Hint: In this question, we need to find the probability of getting one in even number of throws. For that, we first find the probability of getting one in the even number of throws that is second throw, fourth throw, the sixth throw and so on then find the required probability.

Formula used:
We have been using the following formulas:
1.To find the sum of infinite series \[{S_n} = \dfrac{a}{{1 - r}}\] where \[r = \dfrac{b}{a}\]

Complete step-by-step solution:
Now we know that the die has a total of six numbers.

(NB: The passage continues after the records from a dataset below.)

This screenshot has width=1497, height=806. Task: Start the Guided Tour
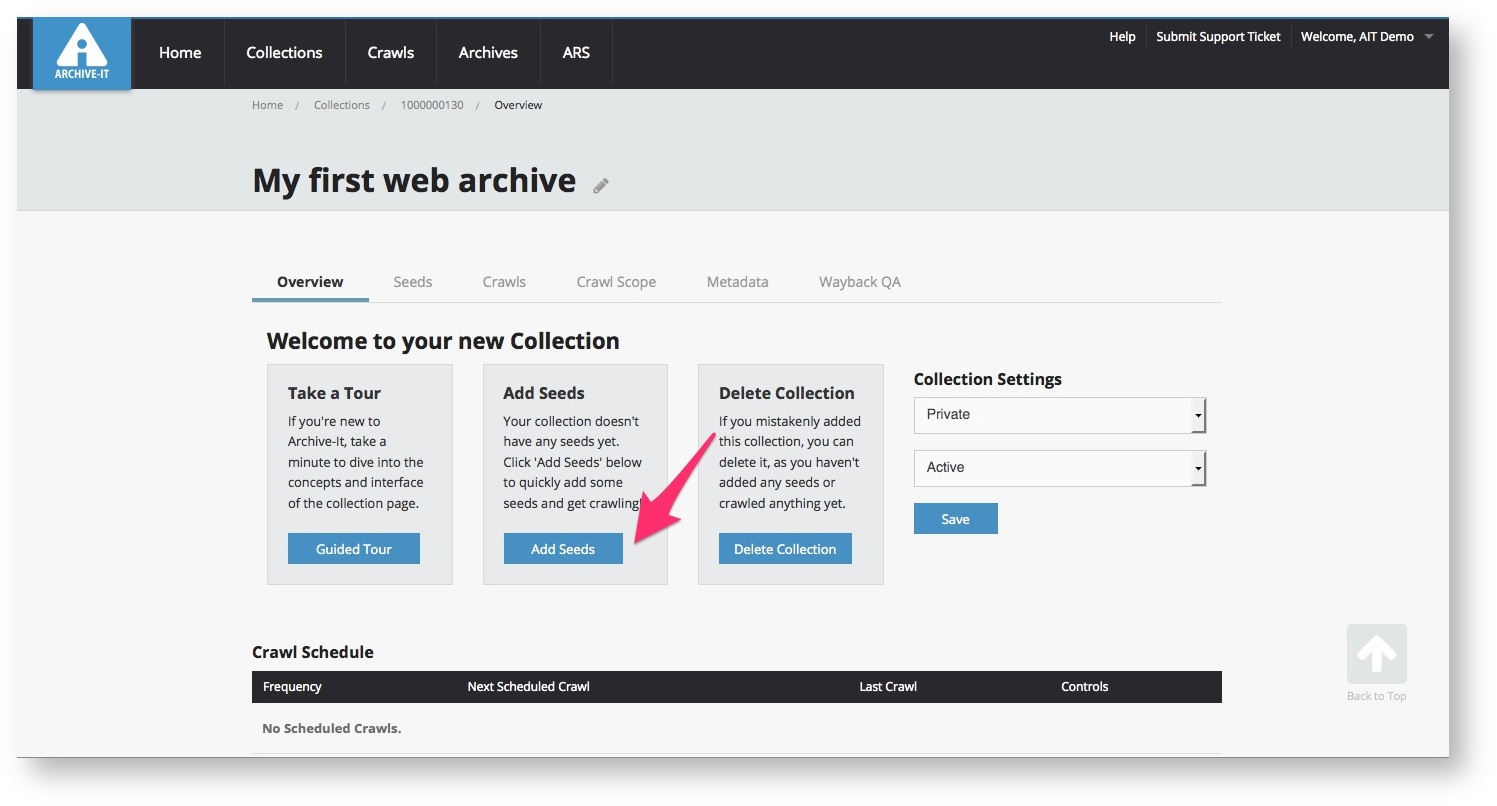tap(353, 549)
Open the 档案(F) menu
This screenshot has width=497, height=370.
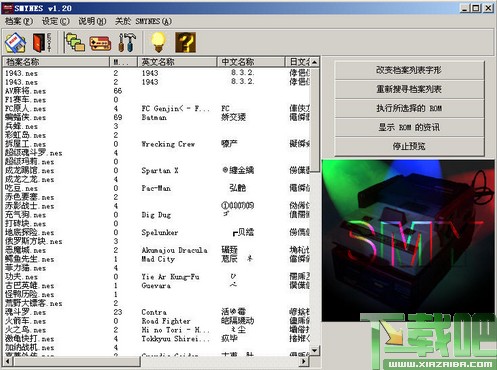click(19, 21)
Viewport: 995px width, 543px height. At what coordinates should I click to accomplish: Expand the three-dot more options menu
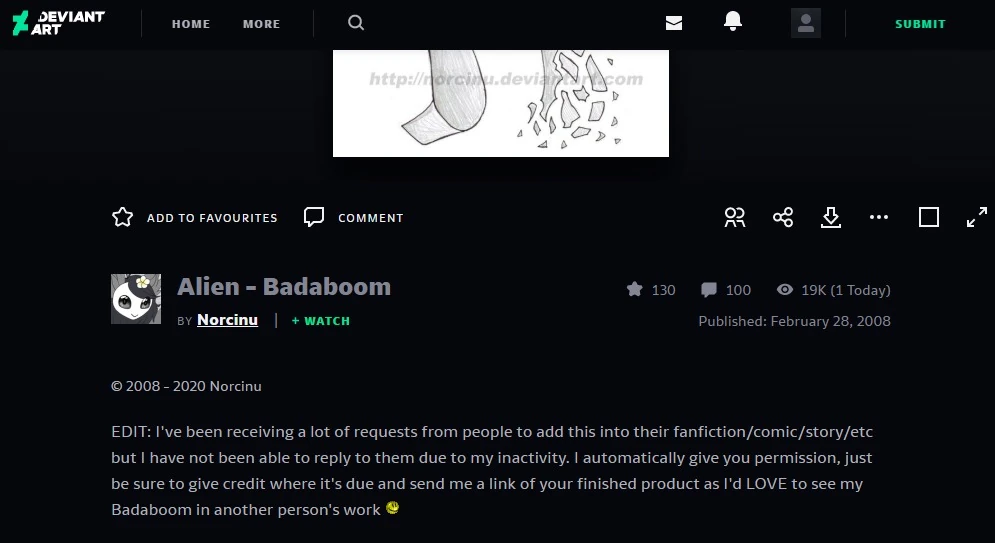(879, 217)
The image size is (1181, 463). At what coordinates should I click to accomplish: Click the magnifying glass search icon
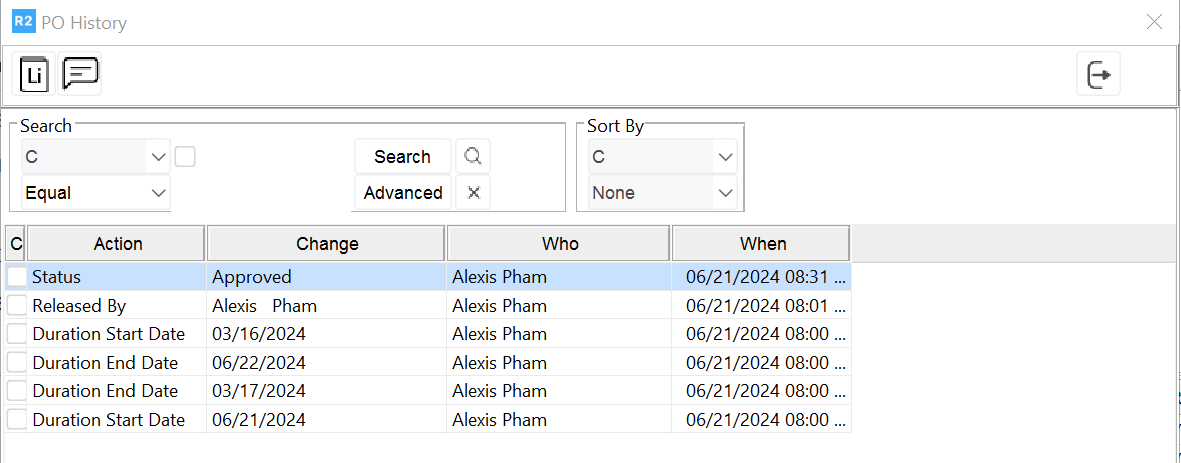[x=473, y=157]
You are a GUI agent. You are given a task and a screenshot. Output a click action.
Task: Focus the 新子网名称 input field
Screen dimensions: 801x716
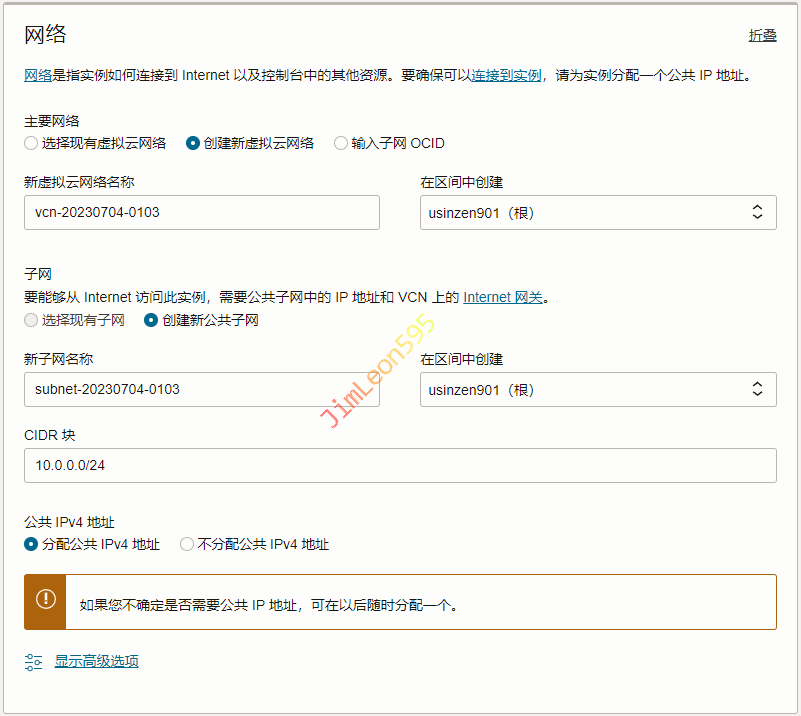(201, 389)
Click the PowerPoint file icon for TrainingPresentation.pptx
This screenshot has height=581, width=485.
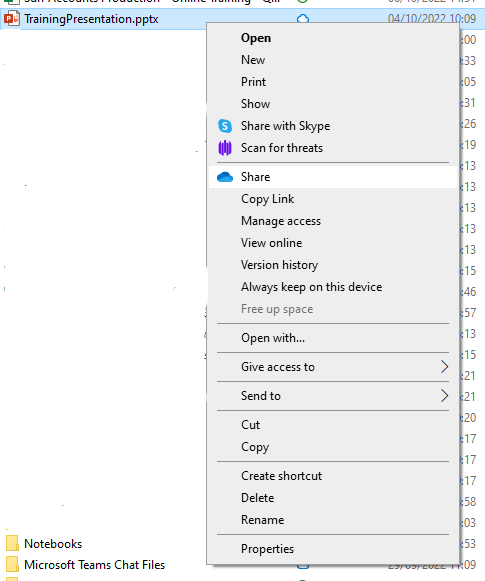12,19
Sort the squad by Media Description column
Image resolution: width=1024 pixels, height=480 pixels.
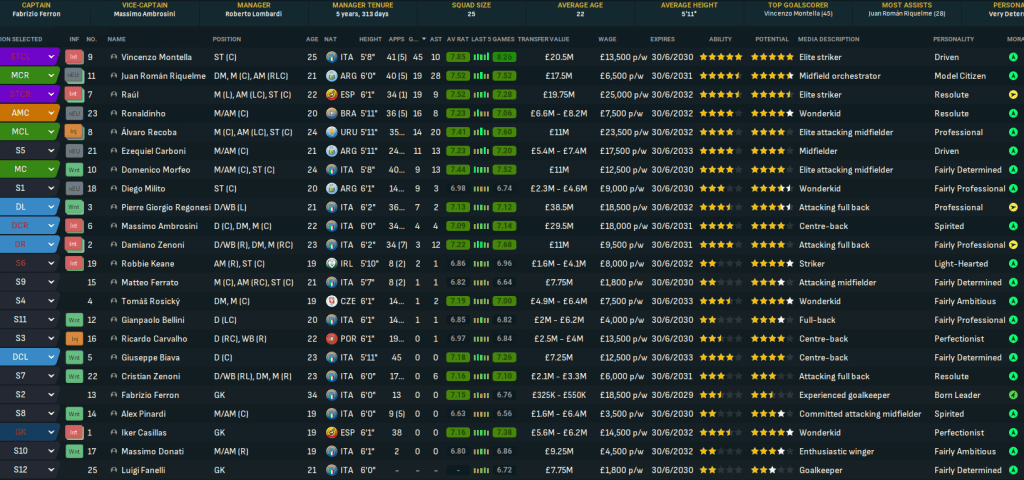(830, 39)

So, the total number of outcomes \[ = 6\]
Thus, the set of numbers \[ = 1,2,3,4,5,\,\,and\,\,6\]
Now we know that even numbers are those which are divisible by \[2\]
Thus, we can say 2, 4, 6, 8 and so are even numbers.
Now the probability of getting one in the second throw is:
\[\left( {\dfrac{5}{6}} \right)\left( {\dfrac{1}{6}} \right)\]
Now the probability of getting one in the fourth throw is:
\[{\left( {\dfrac{5}{6}} \right)^3}\left( {\dfrac{1}{6}} \right)\]
Now the probability of getting one in the sixth throw is:
\[{\left( {\dfrac{5}{6}} \right)^5}\left( {\dfrac{1}{6}} \right)\]
And so on
Hence, the required probability is \[ = P\left( 2 \right) + P\left( 4 \right) + P\left( 6 \right)...\]
\[
  P\left( 2 \right) + P\left( 4 \right) + P\left( 6 \right)... = {\left( {\dfrac{5}{6}} \right)^1}\left( {\dfrac{1}{6}} \right) + {\left( {\dfrac{5}{6}} \right)^3}\left( {\dfrac{1}{6}} \right) + {\left( {\dfrac{5}{6}} \right)^5}\left( {\dfrac{1}{6}} \right)...\infty \\
   = \left( {\dfrac{1}{6}} \right)\left[ {{{\left( {\dfrac{5}{6}} \right)}^1} + {{\left( {\dfrac{5}{6}} \right)}^3} + {{\left( {\dfrac{5}{6}} \right)}^5}} \right]...\infty
 \]
Now, by using the sum of infinite geometric series \[{S_n} = \dfrac{a}{{1 - r}}\] where \[ r = \dfrac{b}{a}\], the required probability is
\[
  {S_n} = \left( {\dfrac{1}{6}} \right)\left[ {\dfrac{{\dfrac{5}{6}}}{{1 - \dfrac{{25}}{{36}}}}} \right] \\
   = \left( {\dfrac{1}{6}} \right)\left[ {\dfrac{{\dfrac{5}{6}}}{{\dfrac{{36 - 25}}{{36}}}}} \right] \\
   = \left( {\dfrac{1}{6}} \right)\left[ {\dfrac{{\dfrac{5}{6}}}{{\dfrac{{11}}{{36}}}}} \right]
 \]
Now, by simplifying the above expression, we get the required probability:

\[
  {S_n} = \left( {\dfrac{1}{6}} \right)\left[ {\dfrac{5}{6} \times \dfrac{{36}}{{11}}} \right] \\
   = \left( {\dfrac{1}{6}} \right)\left[ {\dfrac{{30}}{{11}}} \right] \\
   = \dfrac{5}{{11}}
 \]
Therefore, the required probability is \[\dfrac{5}{{11}}\]

Note: Natural numbers are divided into two groups: even numbers and odd numbers. Even numbers are those which are completely divisible by 2, whereas odd numbers are those that are not eventually completely divisible by 2.